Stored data
===============

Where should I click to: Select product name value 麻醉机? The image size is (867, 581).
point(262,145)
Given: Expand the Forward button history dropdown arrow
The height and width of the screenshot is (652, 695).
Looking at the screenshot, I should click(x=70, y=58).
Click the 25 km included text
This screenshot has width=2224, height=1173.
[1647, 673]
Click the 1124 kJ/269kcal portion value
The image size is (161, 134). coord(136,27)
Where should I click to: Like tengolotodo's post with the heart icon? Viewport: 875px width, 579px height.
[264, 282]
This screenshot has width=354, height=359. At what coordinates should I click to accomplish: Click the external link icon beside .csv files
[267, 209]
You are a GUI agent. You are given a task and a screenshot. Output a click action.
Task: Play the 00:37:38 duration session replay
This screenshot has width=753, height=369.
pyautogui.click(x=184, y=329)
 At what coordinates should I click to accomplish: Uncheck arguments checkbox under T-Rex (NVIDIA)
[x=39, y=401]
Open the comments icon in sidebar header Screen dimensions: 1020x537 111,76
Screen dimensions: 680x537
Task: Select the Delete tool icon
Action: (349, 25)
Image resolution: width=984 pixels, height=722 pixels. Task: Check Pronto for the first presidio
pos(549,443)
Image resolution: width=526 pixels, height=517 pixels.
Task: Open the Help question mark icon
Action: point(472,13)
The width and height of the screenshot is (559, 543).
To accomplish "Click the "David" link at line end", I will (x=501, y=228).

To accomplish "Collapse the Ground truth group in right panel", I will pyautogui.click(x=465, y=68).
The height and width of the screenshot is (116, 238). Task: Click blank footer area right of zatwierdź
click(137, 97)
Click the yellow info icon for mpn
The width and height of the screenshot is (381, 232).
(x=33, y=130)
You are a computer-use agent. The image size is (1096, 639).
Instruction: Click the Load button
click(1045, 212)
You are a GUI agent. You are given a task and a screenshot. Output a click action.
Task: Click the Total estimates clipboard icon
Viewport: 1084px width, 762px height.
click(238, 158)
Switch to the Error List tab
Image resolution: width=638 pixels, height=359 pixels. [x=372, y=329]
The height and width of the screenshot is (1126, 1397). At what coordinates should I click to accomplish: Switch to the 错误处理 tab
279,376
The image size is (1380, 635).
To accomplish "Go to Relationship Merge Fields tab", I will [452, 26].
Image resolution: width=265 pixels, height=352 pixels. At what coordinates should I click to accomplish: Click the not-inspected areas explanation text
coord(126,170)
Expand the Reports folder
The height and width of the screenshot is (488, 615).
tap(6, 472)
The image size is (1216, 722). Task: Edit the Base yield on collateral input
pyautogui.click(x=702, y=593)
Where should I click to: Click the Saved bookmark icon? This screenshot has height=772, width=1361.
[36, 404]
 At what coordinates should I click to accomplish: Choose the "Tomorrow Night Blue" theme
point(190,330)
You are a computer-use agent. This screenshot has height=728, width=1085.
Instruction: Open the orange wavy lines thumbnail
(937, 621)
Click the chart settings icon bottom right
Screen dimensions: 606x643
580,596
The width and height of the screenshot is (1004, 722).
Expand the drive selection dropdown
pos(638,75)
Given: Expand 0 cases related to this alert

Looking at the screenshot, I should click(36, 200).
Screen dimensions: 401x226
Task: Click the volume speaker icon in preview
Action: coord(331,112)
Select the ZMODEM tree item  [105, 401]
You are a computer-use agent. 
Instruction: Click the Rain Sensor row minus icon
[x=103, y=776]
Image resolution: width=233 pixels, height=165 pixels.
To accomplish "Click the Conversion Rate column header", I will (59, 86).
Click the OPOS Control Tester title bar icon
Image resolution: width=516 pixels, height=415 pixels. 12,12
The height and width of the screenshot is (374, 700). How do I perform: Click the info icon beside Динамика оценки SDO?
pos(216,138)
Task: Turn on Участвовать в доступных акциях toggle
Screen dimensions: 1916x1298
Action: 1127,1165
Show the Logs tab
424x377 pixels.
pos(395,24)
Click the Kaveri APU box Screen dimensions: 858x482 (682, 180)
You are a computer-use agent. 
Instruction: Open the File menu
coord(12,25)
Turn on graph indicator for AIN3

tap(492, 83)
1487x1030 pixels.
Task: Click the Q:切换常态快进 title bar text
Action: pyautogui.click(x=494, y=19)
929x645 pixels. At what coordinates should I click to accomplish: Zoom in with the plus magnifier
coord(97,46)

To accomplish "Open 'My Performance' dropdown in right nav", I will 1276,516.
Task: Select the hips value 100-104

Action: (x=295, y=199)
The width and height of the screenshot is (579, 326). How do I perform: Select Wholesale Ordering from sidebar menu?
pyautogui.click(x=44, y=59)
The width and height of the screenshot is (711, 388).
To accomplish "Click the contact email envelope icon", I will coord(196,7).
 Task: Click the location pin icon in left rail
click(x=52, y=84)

===============

Goal of the exercise:
A faithful copy is required of the lines from the one with "The width and height of the screenshot is (579, 326)." through the last line of the data; please add nothing.

Solved problem:
The width and height of the screenshot is (579, 326). How do I perform: Select Wholesale Ordering from sidebar menu?
pyautogui.click(x=44, y=59)
The width and height of the screenshot is (711, 388).
To accomplish "Click the contact email envelope icon", I will coord(196,7).
 Task: Click the location pin icon in left rail
click(x=52, y=84)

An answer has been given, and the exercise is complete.